Er wollte einen König haben, der herrscht, der etwas Großes und Mächtiges in der Welt ist. Und dann sagte Jesus: „Ich bin das Brot des Lebens. Wer von diesem Brot isst, wird nicht mehr hungern.“ Judas, nimm doch das Brot! Und er nimmt es und rennt davon. Er isst sich zum Gericht.
Ich darf Ihnen sagen: So müssen Sie es nicht machen. Sie sind freie Menschen und können wählen. Sie dürfen das Angebot Jesu annehmen und sagen: „Für mich ist er gestorben.“ Darum ist Jesus in die Welt gekommen, dass er die Werke des Teufels zerstöre.

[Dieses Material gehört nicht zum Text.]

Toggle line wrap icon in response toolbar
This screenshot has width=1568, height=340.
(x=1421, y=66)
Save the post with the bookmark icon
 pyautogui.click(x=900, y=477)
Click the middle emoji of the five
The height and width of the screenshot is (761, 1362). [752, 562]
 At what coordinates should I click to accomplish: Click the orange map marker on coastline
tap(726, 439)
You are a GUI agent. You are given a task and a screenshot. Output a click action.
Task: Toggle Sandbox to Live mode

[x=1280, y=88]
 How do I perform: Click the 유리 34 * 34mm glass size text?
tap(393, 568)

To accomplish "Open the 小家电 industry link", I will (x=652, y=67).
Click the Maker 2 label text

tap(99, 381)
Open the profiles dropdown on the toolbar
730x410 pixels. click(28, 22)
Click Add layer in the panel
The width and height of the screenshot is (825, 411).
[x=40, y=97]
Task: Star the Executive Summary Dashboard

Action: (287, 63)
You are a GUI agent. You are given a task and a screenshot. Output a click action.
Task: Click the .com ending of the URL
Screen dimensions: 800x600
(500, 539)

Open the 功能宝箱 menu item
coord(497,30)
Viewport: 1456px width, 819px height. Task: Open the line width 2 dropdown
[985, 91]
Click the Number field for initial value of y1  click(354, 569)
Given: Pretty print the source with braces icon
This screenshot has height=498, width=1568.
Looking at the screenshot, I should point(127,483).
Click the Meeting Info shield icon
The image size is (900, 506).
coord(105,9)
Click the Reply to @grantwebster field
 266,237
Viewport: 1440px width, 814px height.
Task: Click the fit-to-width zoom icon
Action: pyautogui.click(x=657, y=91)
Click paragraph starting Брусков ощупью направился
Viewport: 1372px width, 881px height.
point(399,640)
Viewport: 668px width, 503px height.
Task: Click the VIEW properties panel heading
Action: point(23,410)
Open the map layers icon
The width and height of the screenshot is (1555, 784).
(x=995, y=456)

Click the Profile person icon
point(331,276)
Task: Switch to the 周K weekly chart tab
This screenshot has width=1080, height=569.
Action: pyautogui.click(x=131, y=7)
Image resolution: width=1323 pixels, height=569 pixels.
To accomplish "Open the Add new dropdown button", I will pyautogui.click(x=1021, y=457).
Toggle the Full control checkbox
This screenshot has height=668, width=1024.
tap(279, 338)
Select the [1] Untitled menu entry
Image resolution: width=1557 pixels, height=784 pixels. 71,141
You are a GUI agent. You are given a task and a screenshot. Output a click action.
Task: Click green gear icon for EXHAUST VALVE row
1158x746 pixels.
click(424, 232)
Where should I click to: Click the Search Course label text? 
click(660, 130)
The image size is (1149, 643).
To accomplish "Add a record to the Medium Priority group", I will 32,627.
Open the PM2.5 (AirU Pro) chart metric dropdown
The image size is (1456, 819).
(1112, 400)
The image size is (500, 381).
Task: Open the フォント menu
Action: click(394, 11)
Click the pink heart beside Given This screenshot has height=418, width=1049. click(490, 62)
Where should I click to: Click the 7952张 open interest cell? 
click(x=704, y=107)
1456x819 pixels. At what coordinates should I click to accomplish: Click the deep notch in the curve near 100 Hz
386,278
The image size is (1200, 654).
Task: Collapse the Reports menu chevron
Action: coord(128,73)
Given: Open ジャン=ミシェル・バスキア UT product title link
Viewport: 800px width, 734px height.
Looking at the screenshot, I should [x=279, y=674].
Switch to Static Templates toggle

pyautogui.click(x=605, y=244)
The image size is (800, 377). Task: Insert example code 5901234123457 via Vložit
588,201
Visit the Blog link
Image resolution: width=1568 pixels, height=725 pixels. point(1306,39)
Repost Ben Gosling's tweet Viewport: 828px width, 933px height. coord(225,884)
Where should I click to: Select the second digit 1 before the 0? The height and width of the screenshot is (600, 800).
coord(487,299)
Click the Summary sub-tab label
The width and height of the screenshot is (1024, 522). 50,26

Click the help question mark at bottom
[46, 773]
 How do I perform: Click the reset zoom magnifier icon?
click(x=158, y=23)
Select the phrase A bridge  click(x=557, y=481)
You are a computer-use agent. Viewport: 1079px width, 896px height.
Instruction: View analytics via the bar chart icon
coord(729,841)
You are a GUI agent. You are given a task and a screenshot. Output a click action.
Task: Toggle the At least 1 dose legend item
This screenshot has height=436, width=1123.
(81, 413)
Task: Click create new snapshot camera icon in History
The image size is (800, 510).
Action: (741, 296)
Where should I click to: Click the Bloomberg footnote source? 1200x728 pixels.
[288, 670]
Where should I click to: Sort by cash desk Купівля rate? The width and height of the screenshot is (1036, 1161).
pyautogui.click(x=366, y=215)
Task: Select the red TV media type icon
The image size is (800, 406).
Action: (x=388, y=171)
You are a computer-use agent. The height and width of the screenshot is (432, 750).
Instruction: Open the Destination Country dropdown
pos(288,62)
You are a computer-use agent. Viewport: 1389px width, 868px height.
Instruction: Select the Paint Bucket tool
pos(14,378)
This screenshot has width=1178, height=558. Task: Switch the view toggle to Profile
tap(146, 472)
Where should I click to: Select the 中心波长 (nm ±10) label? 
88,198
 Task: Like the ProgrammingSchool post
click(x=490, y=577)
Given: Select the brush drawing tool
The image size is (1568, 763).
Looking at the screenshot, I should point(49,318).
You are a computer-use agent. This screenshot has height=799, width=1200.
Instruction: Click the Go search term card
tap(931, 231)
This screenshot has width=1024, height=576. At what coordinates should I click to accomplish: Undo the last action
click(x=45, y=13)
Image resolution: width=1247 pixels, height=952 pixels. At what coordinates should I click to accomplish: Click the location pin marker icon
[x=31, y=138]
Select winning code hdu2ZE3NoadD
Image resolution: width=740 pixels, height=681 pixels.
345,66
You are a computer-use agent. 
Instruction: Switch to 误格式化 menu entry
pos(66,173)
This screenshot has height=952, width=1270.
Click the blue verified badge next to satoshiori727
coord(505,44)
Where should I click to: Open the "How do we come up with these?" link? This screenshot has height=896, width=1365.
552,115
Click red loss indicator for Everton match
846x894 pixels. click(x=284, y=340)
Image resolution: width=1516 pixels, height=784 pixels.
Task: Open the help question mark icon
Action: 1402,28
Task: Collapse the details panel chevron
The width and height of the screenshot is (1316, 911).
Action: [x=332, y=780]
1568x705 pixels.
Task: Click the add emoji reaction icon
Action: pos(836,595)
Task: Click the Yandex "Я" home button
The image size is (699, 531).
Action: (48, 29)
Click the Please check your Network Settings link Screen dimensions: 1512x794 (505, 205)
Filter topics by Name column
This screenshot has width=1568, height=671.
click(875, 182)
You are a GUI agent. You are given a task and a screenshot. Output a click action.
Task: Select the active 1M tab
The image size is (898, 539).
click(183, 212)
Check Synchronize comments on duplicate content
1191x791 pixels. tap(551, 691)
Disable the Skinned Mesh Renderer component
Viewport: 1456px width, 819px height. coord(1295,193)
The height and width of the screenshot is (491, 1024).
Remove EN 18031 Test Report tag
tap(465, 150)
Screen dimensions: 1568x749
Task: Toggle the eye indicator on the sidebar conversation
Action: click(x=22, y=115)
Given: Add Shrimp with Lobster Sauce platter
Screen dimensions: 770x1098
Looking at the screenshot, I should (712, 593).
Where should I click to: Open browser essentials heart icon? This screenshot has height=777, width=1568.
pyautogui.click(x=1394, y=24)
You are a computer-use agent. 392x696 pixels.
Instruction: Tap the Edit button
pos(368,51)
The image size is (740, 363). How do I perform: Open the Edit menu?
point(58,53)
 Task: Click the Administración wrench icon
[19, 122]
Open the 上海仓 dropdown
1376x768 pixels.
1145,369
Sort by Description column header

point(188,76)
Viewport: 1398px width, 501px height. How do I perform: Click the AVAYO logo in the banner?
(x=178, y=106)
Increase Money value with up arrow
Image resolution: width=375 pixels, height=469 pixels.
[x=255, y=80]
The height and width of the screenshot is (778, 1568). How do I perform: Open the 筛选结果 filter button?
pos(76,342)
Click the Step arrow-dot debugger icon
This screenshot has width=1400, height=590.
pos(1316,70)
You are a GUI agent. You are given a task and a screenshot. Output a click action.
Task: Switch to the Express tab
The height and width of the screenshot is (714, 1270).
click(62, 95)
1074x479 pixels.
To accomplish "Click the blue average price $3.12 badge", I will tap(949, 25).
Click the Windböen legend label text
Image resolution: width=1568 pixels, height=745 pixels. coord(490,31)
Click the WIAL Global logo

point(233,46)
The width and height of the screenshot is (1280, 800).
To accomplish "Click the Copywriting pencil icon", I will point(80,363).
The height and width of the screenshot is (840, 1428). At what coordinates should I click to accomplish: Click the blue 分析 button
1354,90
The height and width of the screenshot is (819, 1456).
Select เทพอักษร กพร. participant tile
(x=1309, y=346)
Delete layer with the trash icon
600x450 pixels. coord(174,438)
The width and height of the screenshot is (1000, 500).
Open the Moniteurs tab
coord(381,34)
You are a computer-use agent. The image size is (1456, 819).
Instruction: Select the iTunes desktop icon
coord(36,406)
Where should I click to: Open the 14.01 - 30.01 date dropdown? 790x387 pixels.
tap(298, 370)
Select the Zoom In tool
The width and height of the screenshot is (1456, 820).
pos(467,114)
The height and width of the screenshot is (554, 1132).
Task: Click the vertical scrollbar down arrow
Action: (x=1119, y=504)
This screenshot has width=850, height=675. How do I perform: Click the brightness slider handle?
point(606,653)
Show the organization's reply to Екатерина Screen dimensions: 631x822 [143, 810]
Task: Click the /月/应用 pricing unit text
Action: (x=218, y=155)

Wir freuen uns, dass die Passionsgeschichte eine Freudenbotschaft ist, ein rettendes Evangelium, das alle fähig macht, die daran glauben. Jesus sagt: „Komm, nimm! Für dich habe ich diese unheimlichen Tiefen durchlitten. Jetzt lass doch das Los in deinem Leben, gib dich ganz mir hin und lass dich in meine Liebe einhüllen.“
Wir haben vorhin das Lied gesungen: „Schönster Herr Jesus, dich will ich lieben, dich will ich ehren.“ Das ist Glauben. Ich will gar nichts anderes mehr, als für dich zu leben und mich dir hinzugeben.
Und dann sehe ich diese Menschen, zuerst diese Jünger Jesu, die aus diesem erschrockenen Gewissen herausgegangen sind. So heißt es in den bekannten Schriften der Reformation, der Augsburger Konfession: Alle Lehre muss durch den Kampf des erschrockenen Gewissens hindurch.
Wer da einmal hindurchgegangen ist, durch das erschrockene Gewissen, „Herr, meine Sünde drückt mich, und ich leide darunter“, der erfährt seine Liebe und seinen Frieden. Und er darf sich daran freuen: „Ach mein Herr Jesus, wenn ich dich nicht hätte und wenn dein Blut nicht für die Sünder redete, wo sollte ich, ärmster unter den Elenden, mich sonst hinwenden?“
Diese Männer wurden, als sie auf Jesus blickten und ihm vertrauten, zum Segen für die ganze Welt.
Wissen Sie, wie Ihr Leben für viele Menschen Frucht bringen kann und ihnen Raum gibt für die Liebe Jesu? Er hat alles für mich getan. Ich will nur noch für ihn leben. Ich will ihm gehören im Leben und im Sterben. Amen.